The study was prompted by a patient that Dr. Won-Keun Kim of Kerckhoff Heart Center in Bad Nauheim, Germany had to handle when he was on call. Achieving coronary engagement, which usually happened "in a few minutes," took more than an hour in this case, he said, and he decided to explore further.
As reported in JACC: Cardiovascular Interventions, Dr. Kim and colleagues analyzed international registry data from 441 patients with prior TAVR requiring urgent or emergent coronary angiography (CA). Most (89%) had acute coronary syndromes.
High success rates were achieved for CA of the right (98.3%) and left (99.3%) coronary arteries; however, rates were higher in patients with short SFPs than in those with long SFPs for CA of the right coronary artery (99.6% vs. 95.9%) but not for the left (99.7% vs. 98.7%).

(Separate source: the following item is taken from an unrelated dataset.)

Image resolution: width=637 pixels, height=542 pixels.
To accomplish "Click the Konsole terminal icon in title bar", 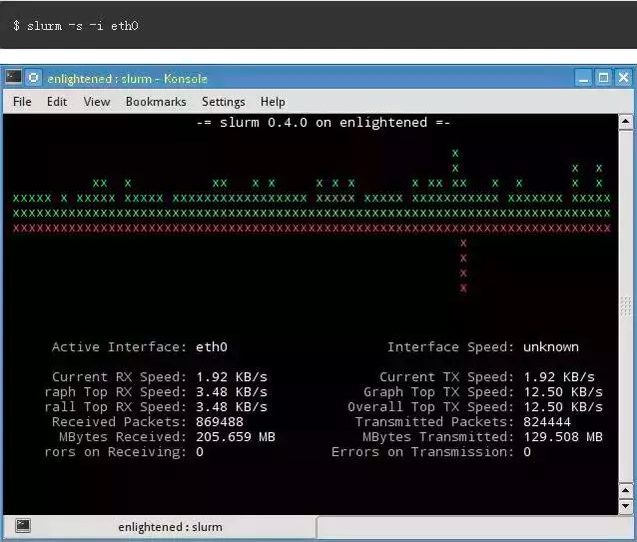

PCI of native coronary arteries was successful in 91.4% of cases, regardless of valve type (short, 90.4% vs. long, 93.4%).
Guide engagement failed in six patients: three underwent emergent coronary artery bypass grafting and three died in the hospital.
Among patients requiring revascularization of native vessels, independent predictors of 30-day all-cause mortality were prior diabetes, cardiogenic shock, and failed PCI; however, valve type or success of coronary engagement were not predictive factors.
The authors conclude, "CA or PCI after TAVR in acute settings is usually successful, but selective coronary engagement may be more challenging in the presence of long SFPs. Among patients requiring PCI, prior diabetes, cardiogenic shock, and failed PCI were predictors of early mortality."
Dr. Kim said, "I would have expected worse outcomes for long SFP, but as discussed in the paper, there are multiple confounding factors that affect outcomes, and the sample size may have been too small to detect any differences."
More attention needs to be paid to the choice of prosthetic, he said, "and this decision is in the hands of the TAVR operator. The majority of patients can be treated with any kind of prosthesis, but if the anticipated result is similar, I would certainly prefer a short SFP."
"However," he added, "if for any reason I assume that the immediate outcome might be better when using a long SFP, I would not hesitate to use a long SFP, as coronary access still will be possible in most cases."
Dr. Neil Kleiman of Houston Methodist in Texas, author of a related editorial, commented in an email to Reuters Health, "Cardiologists often (assume) that intervention is not possible after a patient has undergone TAVR. However, as shown in the study, it is possible to do such interventions with a very high success rate."
"The requirement, of course, is that operators be patient and flexible in their approach and that they gain some understanding of the novel techniques that are sometimes required to perform such interventions," he said. "It also does make the point that it is incumbent upon valve manufacturers to incorporate features that facilitate coronary access as they develop new iterations of their valves."